All those problems, Cowcer said, “violate New York’s Real Property Law, Multiple Dwelling Law, and other laws that regulate the landlord and tenant relationship in the city and state.”
The tenants are demanding that Barberry Rose hire “a property manager that is responsive to the needs of the tenants and the building in a timely manner”; that they have “the right to a safe and stable home,” with all violations corrected once the dangers of COVID-19 have passed; “the right to comfortable, legally mandated temperatures during heat season,” and that all tenants’ rent be cancelled until one month after the COVID-19 pandemic is declared over, “not only because of the current national crisis, but because of the thousands of violations across his buildings.”
Barbanel denied all of the claims outlined in the tenants’ letter, and refused to speak or meet with them.

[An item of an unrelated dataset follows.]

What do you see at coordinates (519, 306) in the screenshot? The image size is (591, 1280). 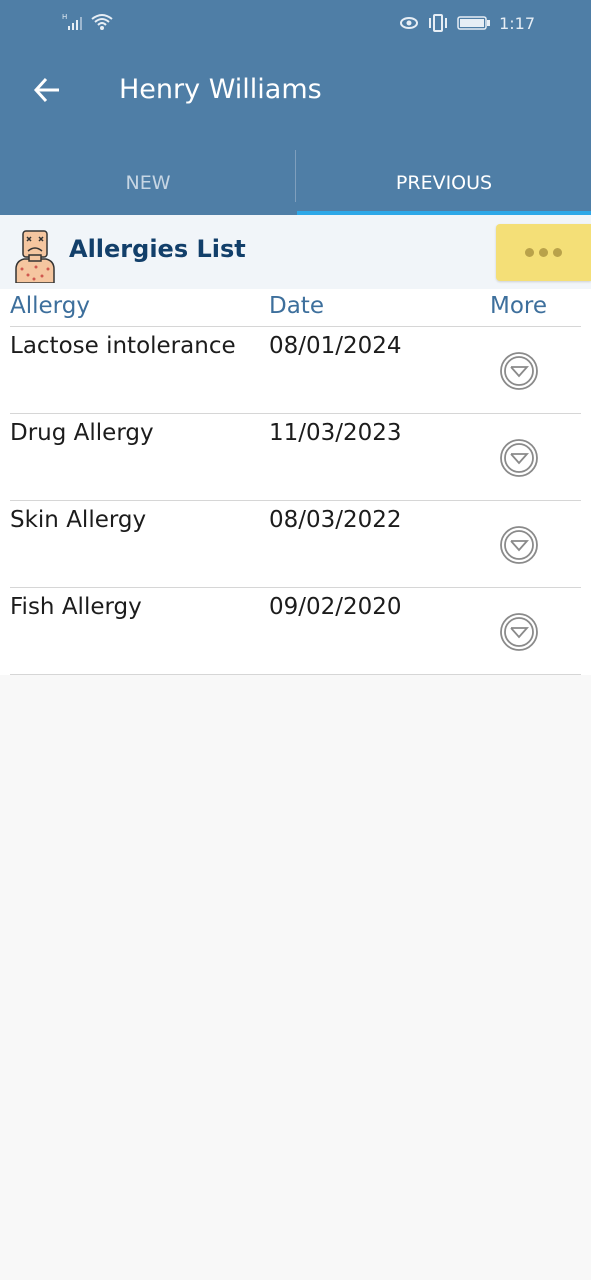 I see `column-header-more: More` at bounding box center [519, 306].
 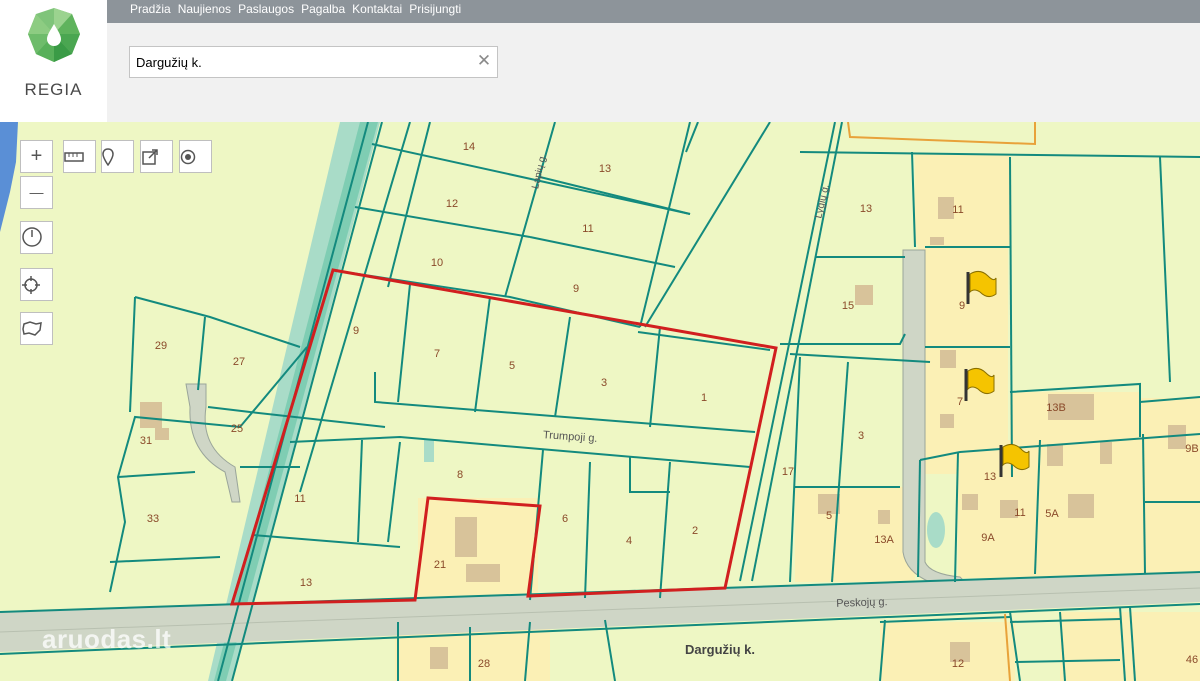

The landlord is seeking the multiple MCI increases in a year when the city Rent Guidelines Board froze rents for tenants renewing their leases, and while the federal Centers for Disease Control had placed a temporary moratorium on evictions for nonpayment of rent because of the pandemic.
“As elected public officials, [we] must get more involved in working with all of you, in order to improve the conditions in your home,” state Senator Robert Jackson (D-Manhattan) told the press conference. “Obviously, safety and security is number one, and the rodent situation must be resolved. Whatever we’re going to do, I’m going to be there with you all the way.”
Assemblymember Carmen De La Rosa (D-Manhattan) said that she would join with tenants in putting pressure on both the state and city governments “to make sure that these MCI increases are not granted to Mr. Barbanel.”